WHAT IS BEING ASKED :: Every entry below must be transcribed word for word, and the images must be left out.

INFORMATION PROVIDED ::
== Segment start ==

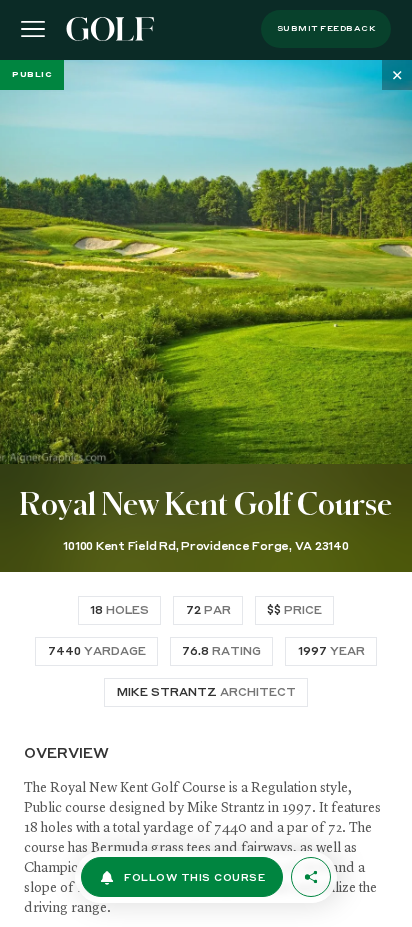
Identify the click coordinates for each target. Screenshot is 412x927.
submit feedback (326, 29)
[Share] (311, 877)
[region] (206, 493)
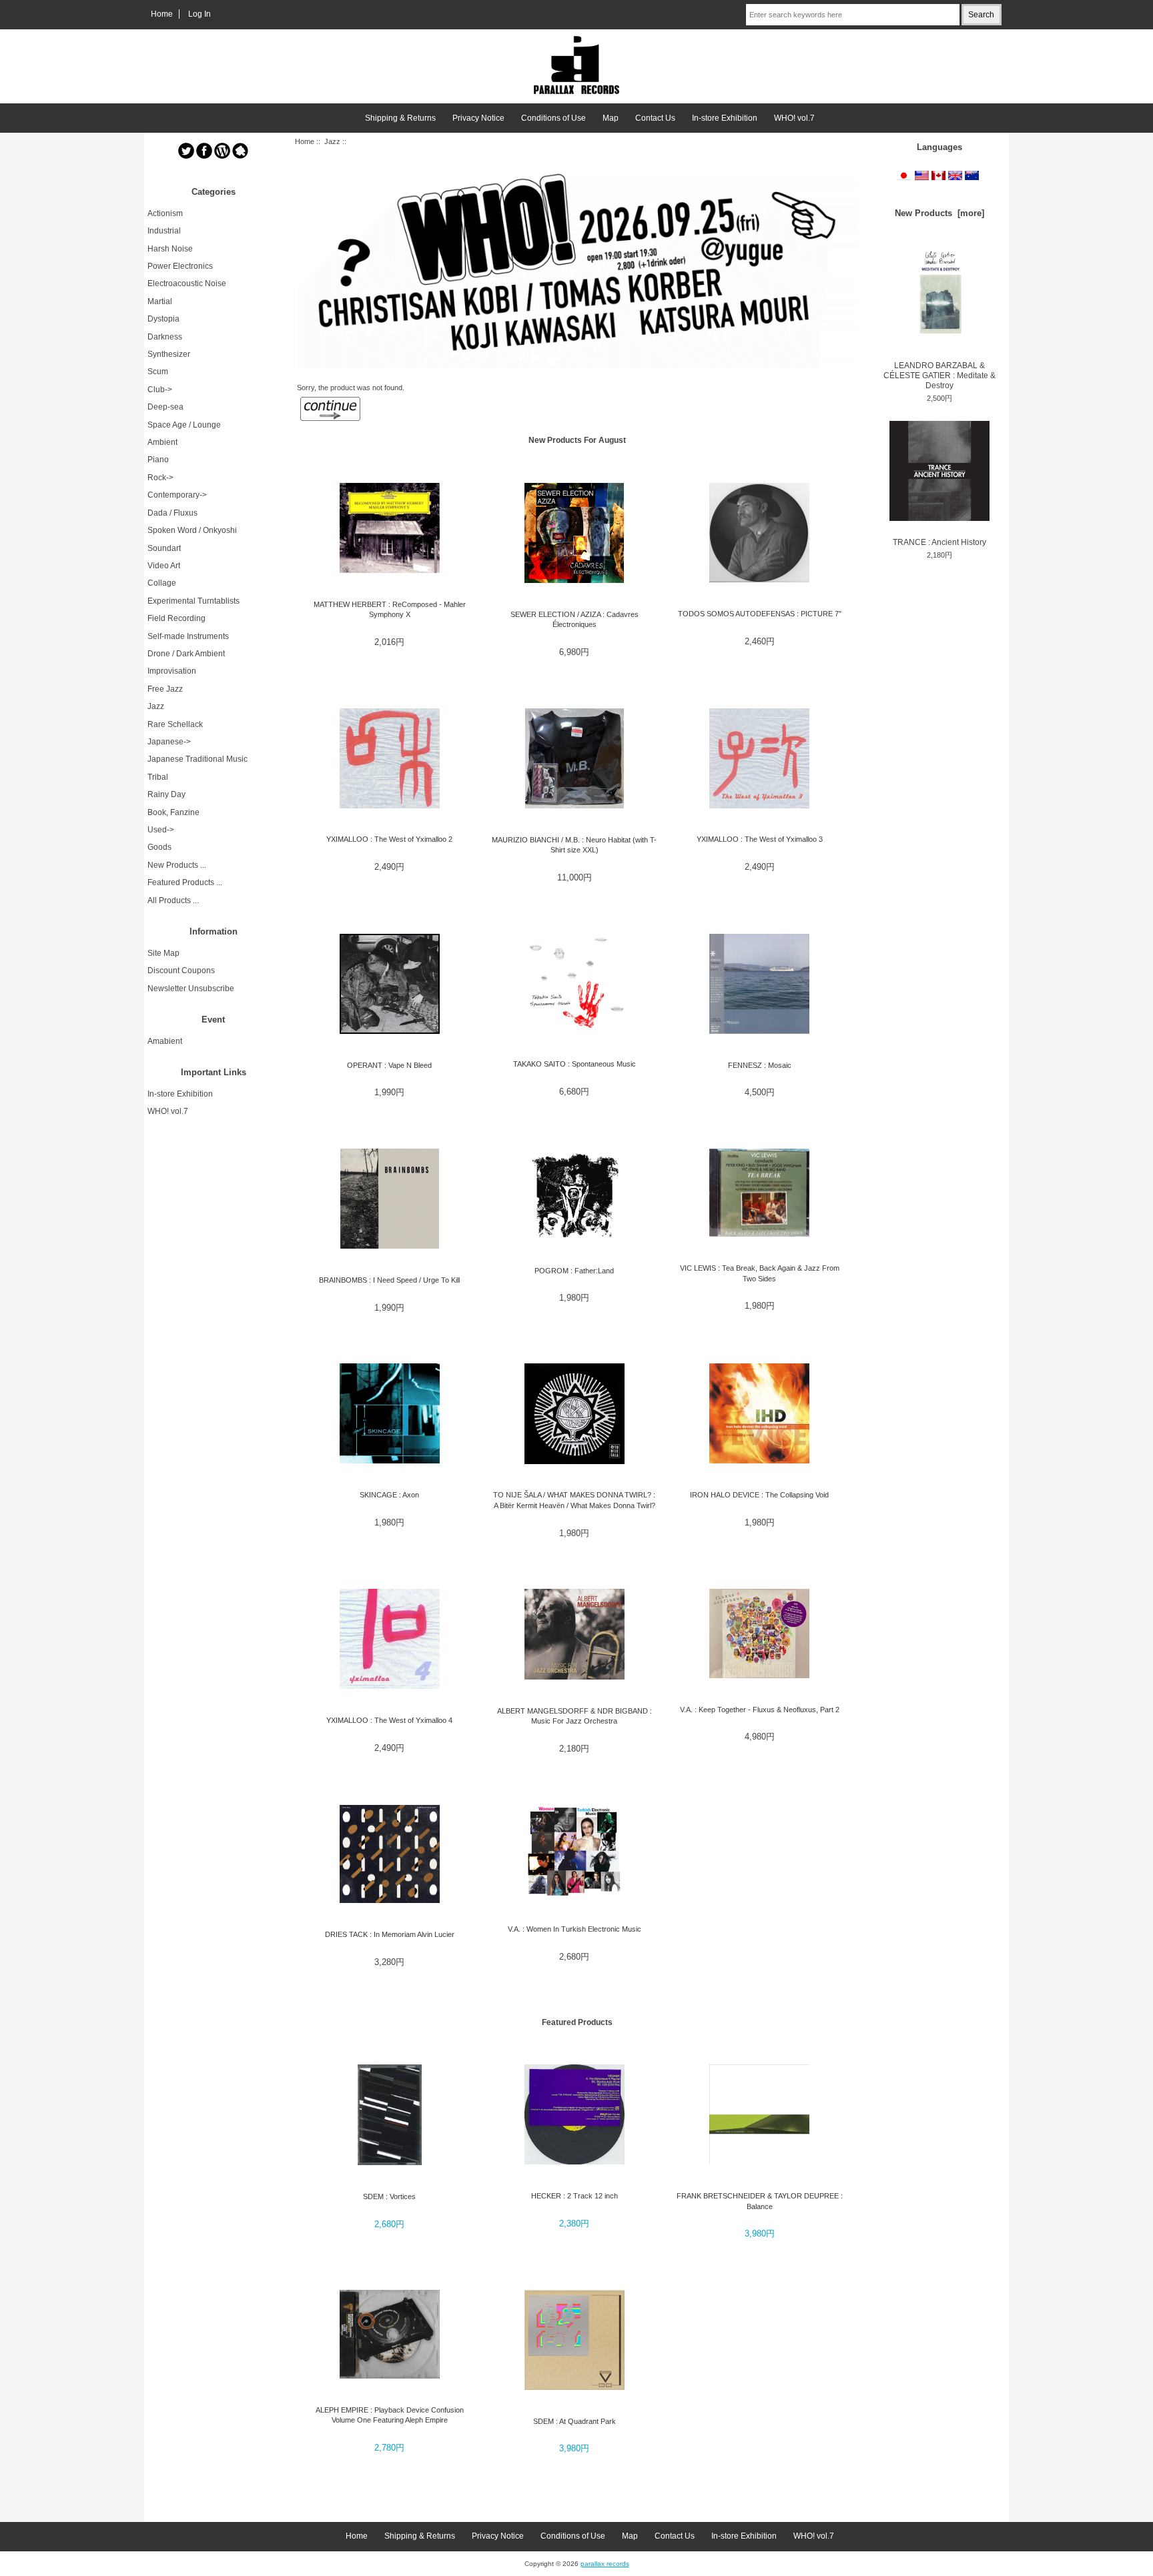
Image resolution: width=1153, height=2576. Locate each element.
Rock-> (160, 477)
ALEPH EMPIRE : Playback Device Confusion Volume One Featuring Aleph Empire (390, 2415)
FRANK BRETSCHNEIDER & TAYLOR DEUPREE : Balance (760, 2201)
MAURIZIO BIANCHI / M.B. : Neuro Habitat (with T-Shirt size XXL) (574, 845)
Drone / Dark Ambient (186, 653)
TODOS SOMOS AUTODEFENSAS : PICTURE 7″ (759, 614)
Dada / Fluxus (172, 513)
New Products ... (176, 865)
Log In (199, 14)
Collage (161, 583)
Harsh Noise (170, 248)
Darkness (164, 337)
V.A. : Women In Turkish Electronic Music (574, 1929)
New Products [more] (939, 213)
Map (611, 118)
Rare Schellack (175, 724)
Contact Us (655, 118)
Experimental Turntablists (193, 601)
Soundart (164, 548)
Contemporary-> (177, 495)
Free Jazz (165, 689)
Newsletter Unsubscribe (190, 988)
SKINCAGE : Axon (389, 1495)
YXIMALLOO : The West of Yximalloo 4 (389, 1720)
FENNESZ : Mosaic (759, 1065)
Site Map (163, 953)
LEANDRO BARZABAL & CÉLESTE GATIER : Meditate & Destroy (939, 376)
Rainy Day (166, 794)
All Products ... (173, 900)
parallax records (605, 2563)
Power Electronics (180, 266)
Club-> (159, 389)
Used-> (160, 829)
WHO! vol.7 (794, 118)
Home (162, 14)
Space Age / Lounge (184, 425)
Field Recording (176, 618)
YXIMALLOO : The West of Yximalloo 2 (389, 839)
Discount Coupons (181, 970)
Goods (159, 847)
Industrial (164, 230)
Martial (159, 301)
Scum (157, 371)
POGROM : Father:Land (574, 1271)
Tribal (157, 777)
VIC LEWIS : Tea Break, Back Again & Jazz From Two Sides (759, 1273)
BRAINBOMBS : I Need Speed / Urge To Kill (389, 1280)
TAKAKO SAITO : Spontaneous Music (574, 1064)
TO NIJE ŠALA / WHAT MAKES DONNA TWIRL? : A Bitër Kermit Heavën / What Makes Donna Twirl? (574, 1500)
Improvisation (171, 671)
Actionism (165, 213)
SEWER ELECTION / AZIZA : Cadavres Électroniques (574, 619)
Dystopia (163, 319)
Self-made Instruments (188, 636)
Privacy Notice (478, 118)
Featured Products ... (184, 882)
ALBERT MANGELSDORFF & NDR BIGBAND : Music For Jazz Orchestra (574, 1716)
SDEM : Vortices (389, 2196)
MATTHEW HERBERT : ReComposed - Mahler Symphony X (390, 609)
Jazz (332, 141)
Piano (158, 459)
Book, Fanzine (173, 812)
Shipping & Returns (400, 118)
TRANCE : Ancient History (939, 542)
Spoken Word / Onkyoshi (192, 530)
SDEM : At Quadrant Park (574, 2421)
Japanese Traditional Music (197, 759)
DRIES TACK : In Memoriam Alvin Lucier (389, 1934)
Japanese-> (169, 741)
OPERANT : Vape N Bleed (389, 1065)
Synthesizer (168, 354)
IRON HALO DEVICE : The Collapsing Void (759, 1495)
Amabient (164, 1041)
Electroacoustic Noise (186, 283)
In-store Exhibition (724, 118)
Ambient (162, 442)
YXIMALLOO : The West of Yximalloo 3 (760, 839)
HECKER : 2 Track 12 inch (574, 2196)
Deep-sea (165, 407)
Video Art (163, 565)
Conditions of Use (553, 118)
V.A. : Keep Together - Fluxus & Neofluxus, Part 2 (759, 1710)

== Segment end ==

RESPONSE ::
Identify the click coordinates for each target. Screenshot is 412x927.
submit feedback (326, 29)
[Share] (311, 877)
[region] (206, 493)
Image resolution: width=1153, height=2576. Locate each element.
Rock-> (160, 477)
ALEPH EMPIRE : Playback Device Confusion Volume One Featuring Aleph Empire (390, 2415)
FRANK BRETSCHNEIDER & TAYLOR DEUPREE : Balance (760, 2201)
MAURIZIO BIANCHI / M.B. : Neuro Habitat (with T-Shirt size XXL) (574, 845)
Drone / Dark Ambient (186, 653)
TODOS SOMOS AUTODEFENSAS : PICTURE 7″ (759, 614)
Dada / Fluxus (172, 513)
New Products ... (176, 865)
Log In (199, 14)
Collage (161, 583)
Harsh Noise (170, 248)
Darkness (164, 337)
V.A. : Women In Turkish Electronic Music (574, 1929)
New Products [more] (939, 213)
Map (611, 118)
Rare Schellack (175, 724)
Contact Us (655, 118)
Experimental Turntablists (193, 601)
Soundart (164, 548)
Contemporary-> (177, 495)
Free Jazz (165, 689)
Newsletter Unsubscribe (190, 988)
SKINCAGE : Axon (389, 1495)
YXIMALLOO : The West of Yximalloo 4 (389, 1720)
FENNESZ : Mosaic (759, 1065)
Site Map (163, 953)
LEANDRO BARZABAL & CÉLESTE GATIER : Meditate & Destroy (939, 376)
Rainy Day (166, 794)
All Products ... (173, 900)
parallax records (605, 2563)
Power Electronics (180, 266)
Club-> (159, 389)
Used-> (160, 829)
WHO! vol.7 (794, 118)
Home (162, 14)
Space Age / Lounge (184, 425)
Field Recording (176, 618)
YXIMALLOO : The West of Yximalloo 2 (389, 839)
Discount Coupons (181, 970)
Goods (159, 847)
Industrial (164, 230)
Martial (159, 301)
Scum (157, 371)
POGROM : Father:Land (574, 1271)
Tribal (157, 777)
VIC LEWIS : Tea Break, Back Again & Jazz From Two Sides (759, 1273)
BRAINBOMBS : I Need Speed / Urge To Kill (389, 1280)
TAKAKO SAITO : Spontaneous Music (574, 1064)
TO NIJE ŠALA / WHAT MAKES DONNA TWIRL? : A Bitër Kermit Heavën / What Makes Donna Twirl? (574, 1500)
Improvisation (171, 671)
Actionism (165, 213)
SEWER ELECTION / AZIZA : Cadavres Électroniques (574, 619)
Dystopia (163, 319)
Self-made Instruments (188, 636)
Privacy Notice (478, 118)
Featured Products ... (184, 882)
ALBERT MANGELSDORFF & NDR BIGBAND : Music For Jazz Orchestra (574, 1716)
SDEM : Vortices (389, 2196)
MATTHEW HERBERT : ReComposed - Mahler Symphony X (390, 609)
Jazz (332, 141)
Piano (158, 459)
Book, Fanzine (173, 812)
Shipping & Returns (400, 118)
TRANCE : Ancient History (939, 542)
Spoken Word / Onkyoshi (192, 530)
SDEM : At Quadrant Park (574, 2421)
Japanese Traditional Music (197, 759)
DRIES TACK : In Memoriam Alvin Lucier (389, 1934)
Japanese-> (169, 741)
OPERANT : Vape N Bleed (389, 1065)
Synthesizer (168, 354)
IRON HALO DEVICE : The Collapsing Void (759, 1495)
Amabient (164, 1041)
Electroacoustic Noise (186, 283)
In-store Exhibition (724, 118)
Ambient (162, 442)
YXIMALLOO : The West of Yximalloo 3 (760, 839)
HECKER : 2 Track 12 inch (574, 2196)
Deep-sea (165, 407)
Video Art (163, 565)
Conditions of Use (553, 118)
V.A. : Keep Together - Fluxus & Neofluxus, Part 2 (759, 1710)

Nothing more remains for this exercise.